Nevertheless, the new allegations--filed late Monday in an ongoing Superior Court lawsuit against the city--could open yet another legal battlefront involving Alatorre. The Eastside councilman is already entangled in a federal corruption probe and a bitter child guardianship fight.

The filing makes a series of allegations of fraud and misrepresentation by city agencies and other defendants. But for the first time, the soured investors have zeroed in on Alatorre, accusing him of overlooking “unfavorable reports” on the Hayward project’s finances because of undisclosed links to the deal.

The businessmen who sold the hotel to a new developer donated $100,000 to a charity Alatorre helped create--the El Sereno Youth Development Corp.--directly from the escrow account on the city-backed transaction, the filing states.

The check was routed through Eventfully Yours, a fund-raising business founded by the councilman’s wife, Angie, that the charity hired. Over the next several years, the El Sereno organization would pay Eventfully Yours tens of thousands of dollars for its services.

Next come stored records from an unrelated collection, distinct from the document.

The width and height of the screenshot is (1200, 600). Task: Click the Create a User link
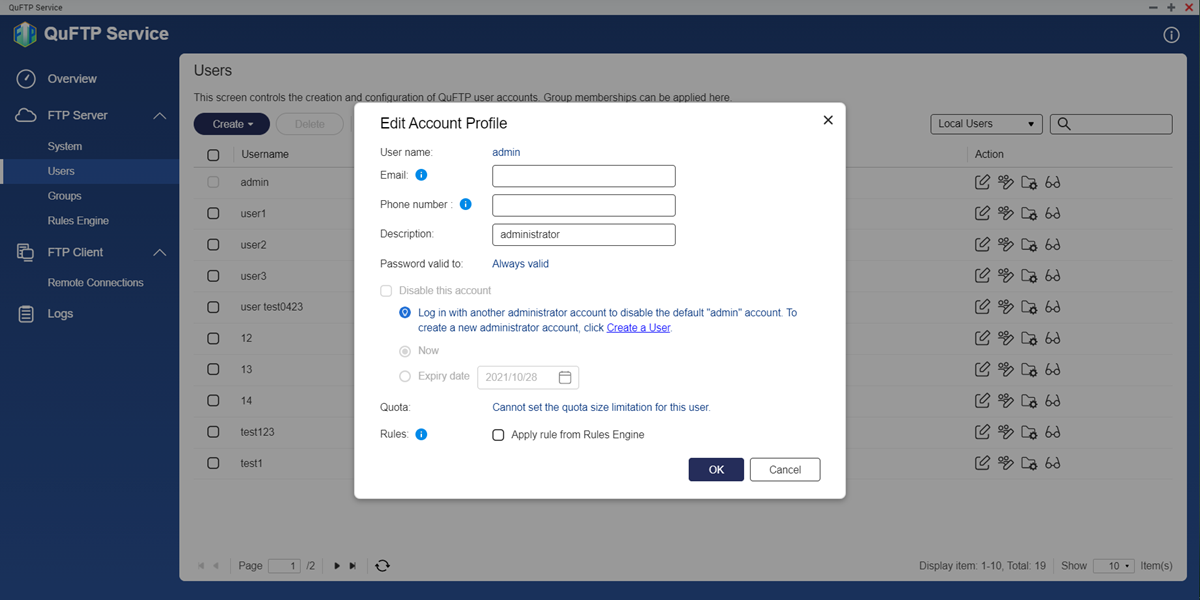638,328
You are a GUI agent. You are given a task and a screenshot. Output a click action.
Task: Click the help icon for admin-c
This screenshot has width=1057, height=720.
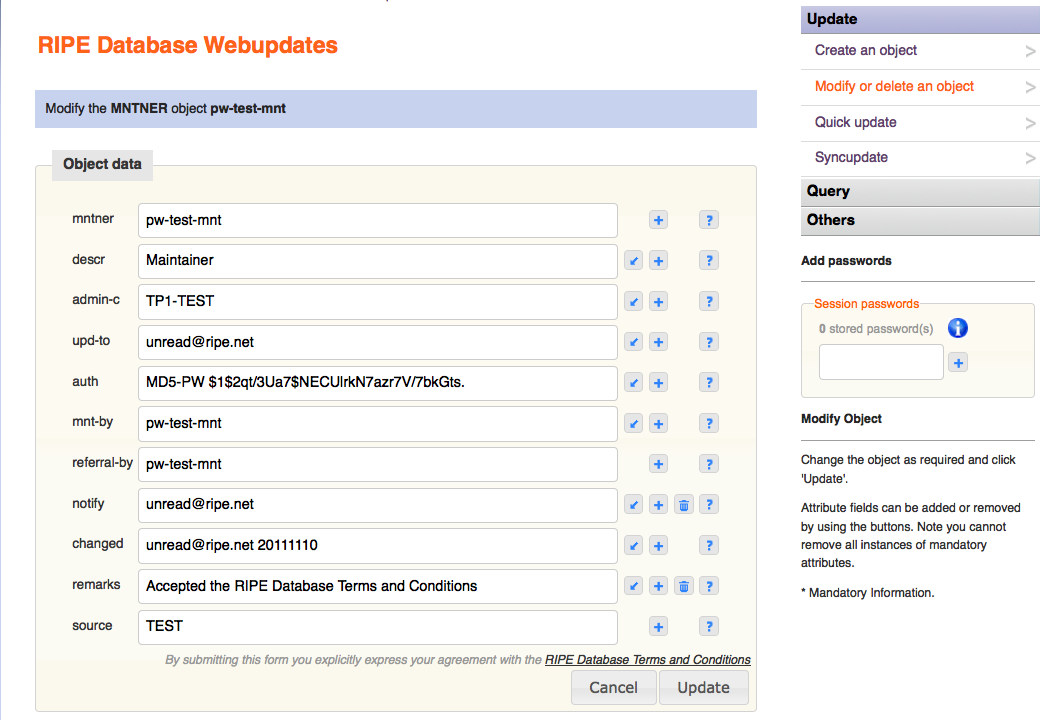coord(709,301)
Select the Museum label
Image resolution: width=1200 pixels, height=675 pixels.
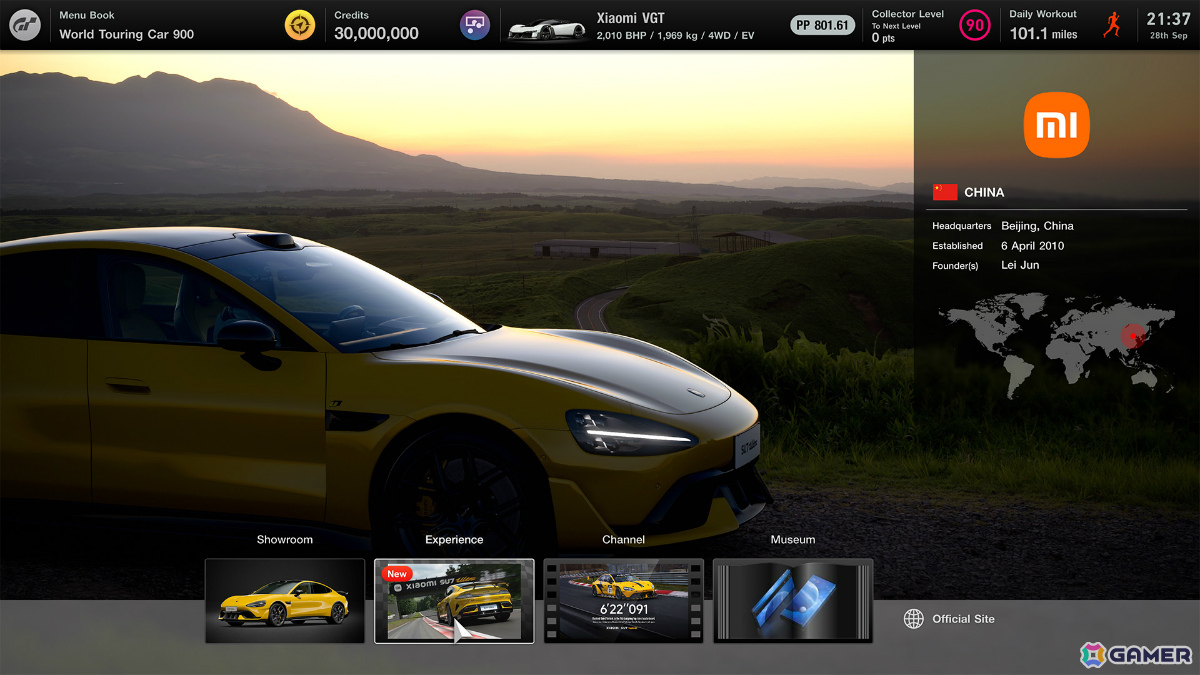click(x=793, y=540)
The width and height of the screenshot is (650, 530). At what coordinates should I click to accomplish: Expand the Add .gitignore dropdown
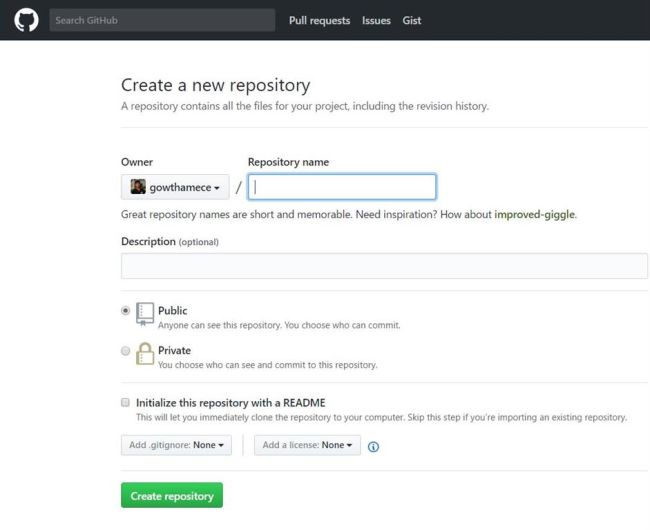tap(176, 445)
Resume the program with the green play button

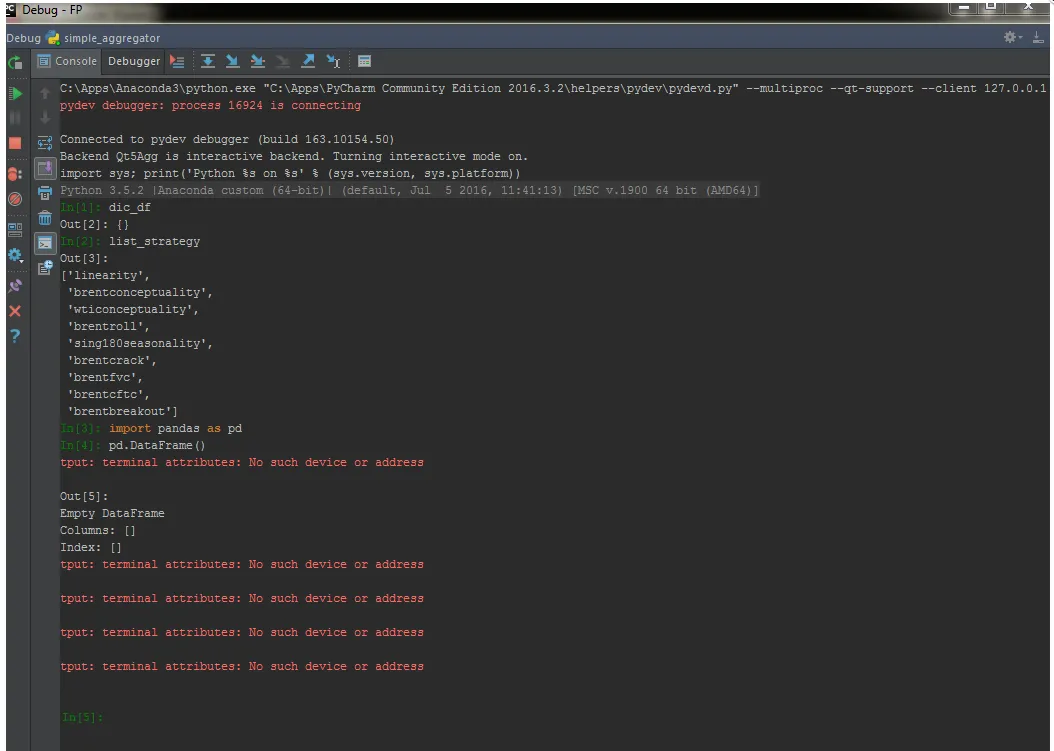point(15,93)
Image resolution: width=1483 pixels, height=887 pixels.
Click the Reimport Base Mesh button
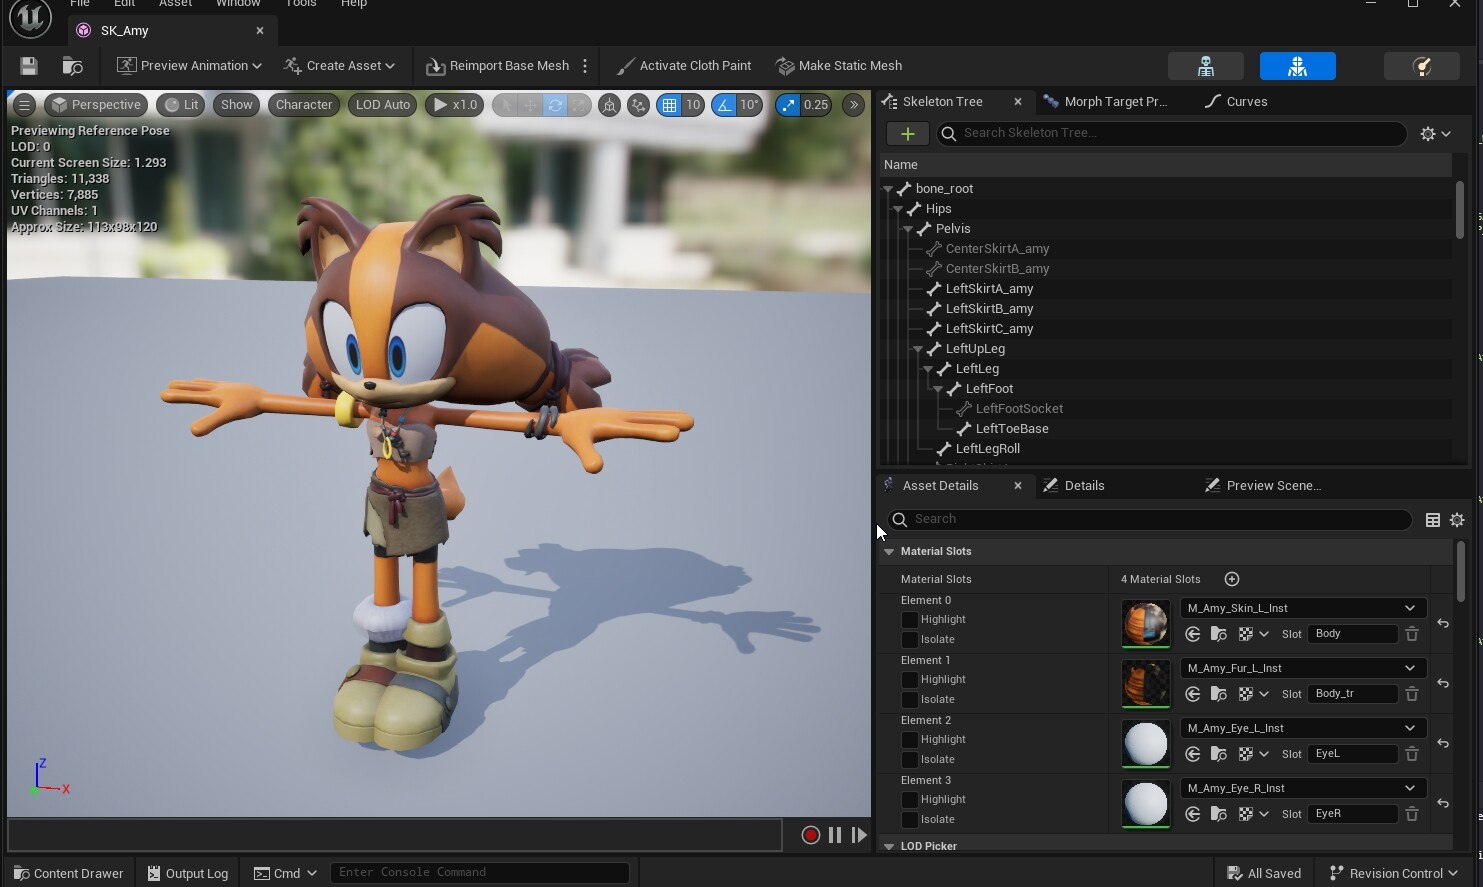[x=498, y=66]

The donation was intended to “alleviate the risk” that City Hall would back away from the deal, the investors’ filing asserts. “In exchange for the $100,000 . . . the council member would clear the way for the Hayward project and ensure that any unfavorable reports would not get in the way of passing the deal through the City Council.” Attorneys for the investors portray Alatorre as a pivotal player in the deal. C. Randolph Fishburn, an attorney with White & Case, the firm representing bondholders, said the El Sereno youth center donation was “the direct benefit that gave Alatorre the incentive to approve this project at any cost. . . .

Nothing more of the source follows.